The Eutaw resident said it has been five to 10 years since he’s attended an IndyCar event, but never at the Birmingham track just outside Leeds.
“Every single time, something happens that week,” Wynn said. “I was supposed to come two years ago and it rained out and I couldn’t get a chance to go that Monday. Last year with all the restrictions and everything, I didn’t really want to chance it.
“Even now, I’m kind of skeptical,” he continued, “but everybody’s doing what they’re supposed to be doing, so I’m kind of happy about that.”
Wynn and his nephews Cameron and Brenden were among the estimated 63,690 who took in at least part of the three days of racing of the Honda Indy Grand Prix of Alabama.
The marquee event of the weekend produced an unanticipated finish as Spaniard Alex Palou recorded the first victory of his career. It was his debut in the No. 10 Dallara-Honda for Chip Ganassi Racing, the team’s first win at Barber and its 114th in IndyCar.
Palou is the 14th driver to stand atop the podium for Ganassi. He crossed the finish line 0.4016 seconds ahead of Will Power, who has twice won at Barber. It was the tightest margin of victory in the 11 IndyCar races on the 17-turn, 2.3-mile course.
But Palou was hardly the only victor. Counted among the winners were the fans who came from far and wide to take in a live sporting event, something many have missed since the pandemic first spanned the globe.
There was no fan shuttle this year and thus no remote parking at the Outlet Shops of Grand River. That reduced the crowd by about 25%, said Gene Hallman, CEO of Zoom Motorsports.

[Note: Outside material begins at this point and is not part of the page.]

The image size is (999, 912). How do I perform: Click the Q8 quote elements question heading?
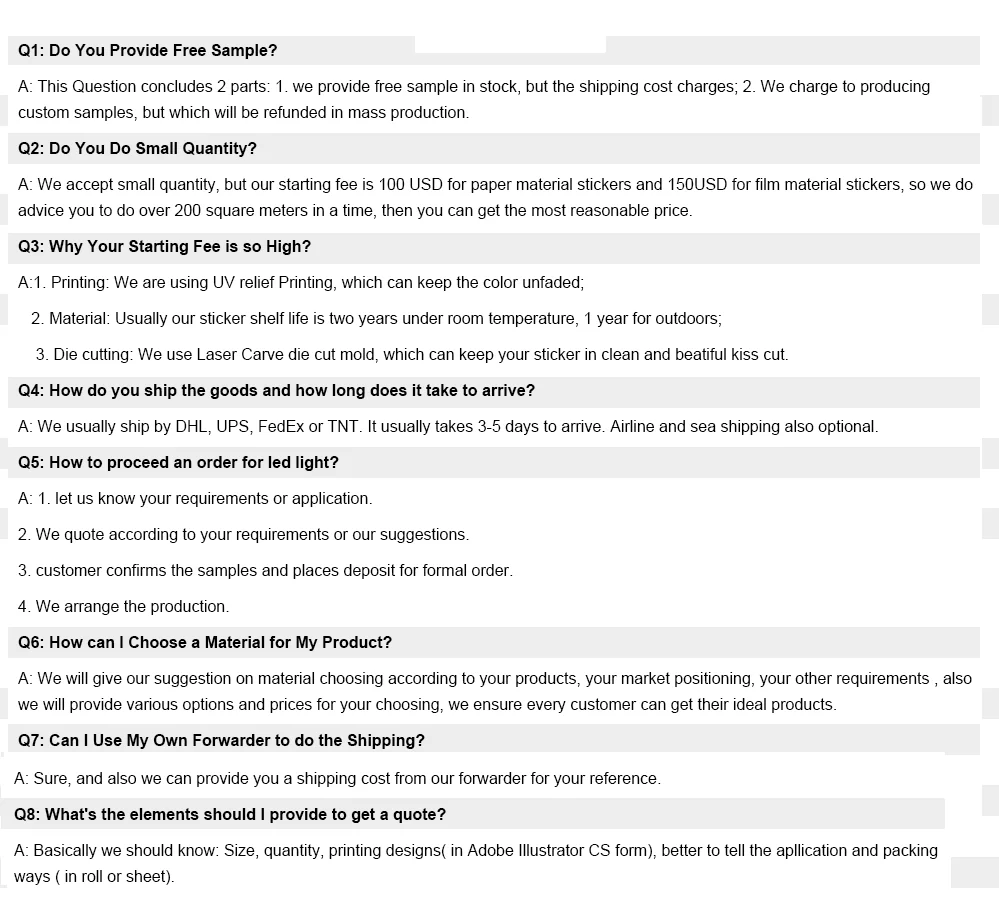230,815
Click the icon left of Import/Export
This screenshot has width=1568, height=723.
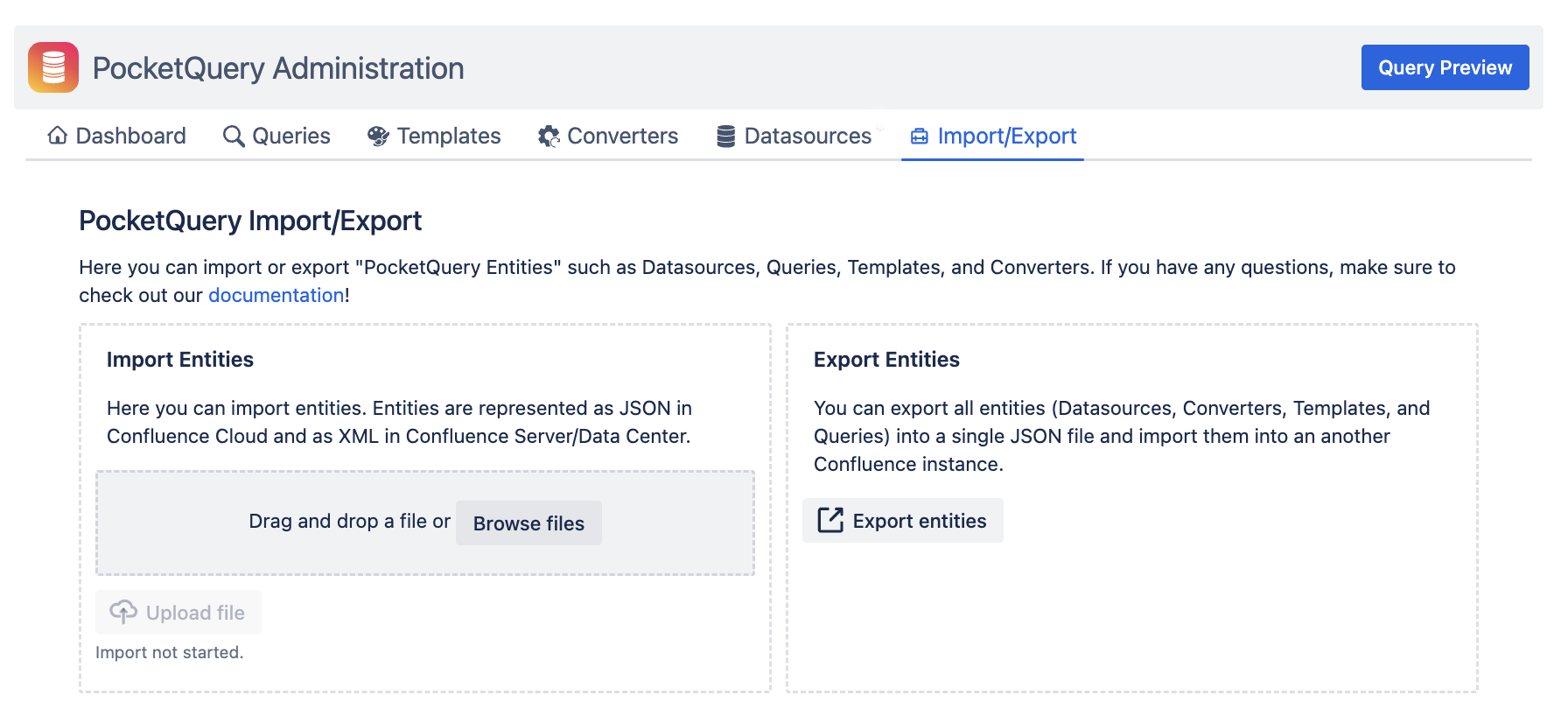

This was the second live event of the weekend in which Hallman and the Bruno Event Team were involved. They also coordinated the McDonald’s Magic City Classic presented by Coca-Cola, the football meeting between Alabama State and Alabama A&M universities that was pushed back from October 2020.
“I would give them A-pluses in terms of people feeling comfortable being back out in crowds,” Hallman said. “I believe we created an environment in both where there were many COVID restrictions in place. Secondarily, there’s a real sense people want to get back out. They really miss the human interaction that comes from attending a live sporting event.”
The Honda Indy Grand Prix of Alabama had a mix of first-timers and frequent visitors. Count the Formentano family among those who long ago learned the route to Barber.
Chris Formentano, 33, of Chelsea said Sunday was the second time his family has come to the track. Sons Peter, 3, and Walker, 2, played on the grassy hill while his wife, HannaKate, held their third son, 1-month-old Oliver.
The family always comes with Chris’ father, Alfredo Formentano of Hoover. The seeds for his love of racing were planted by his father.
“I’ve been coming here from the beginning, the first time they had the Indy race,” the elder Formentano said. “It’s just kind of a family thing. I’ve been watching car racing – like Formula 1 and Indy – a long time. My dad got me into Formula 1. This morning, I got up at five minutes to 8 and the Formula 1 race in Italy raced live. I watched it and then we all packed up and came here. All-day racing.”
Sylacauga High sophomore Brooklyn Leonard said her first trip to Barber was like a minivacation. Her boyfriend, Justin Love, introduced her to the sport.
“It’s really, really exciting,” the 16-year-old said. “I’m pumped up about it. I’m also really, really nervous, but I love the atmosphere here. It’s been really, really nice. To be around all these people and watching the racing, it’s, like, so fun.”
Christy Reynolds of Wabash, Indiana, attended races at Barber for the first time. She was with her husband, Dylan, who’s been to four or five, and their 2-year-old son, David.
“I love IndyCar and this place is absolutely gorgeous,” Dylan said. “Combine the two things and it’s a great trip, worth the trip from Indiana every time.”
Especially as everyone crawls out from COVID-19 isolation.
“That’s the great thing,” Dylan said. “We’ve all been cooped up for most of the year, but out here if you want your space, it’s easy to find. There’s pretty good masking in front of the trams and crowded areas, but you can find a seat where you’re on your own and feel safe with your family and watch some great racing.”
Michael and Myra Campbell relaxed on the grassy hillside as cars zoomed by. A Texas native, she was thrilled that her move to Pelham meant being close to a track where open-wheel racing is done.
“It’s my favorite,” she said. “We love this park.”
“The beautiful thing about Barber’s is it’s outdoors,” Michael said. “Literally, they call it the Augusta of Racecourses. As you look around, everyone’s able to come outside, enjoy a beautiful day here in springtime in Alabama. It’s just so refreshing to see folks finally able to breathe without a mask, mask if they choose, sit outside and finally get out and enjoy the day.
“It’s a wonderful day and it’s a wonderful way to spend it.”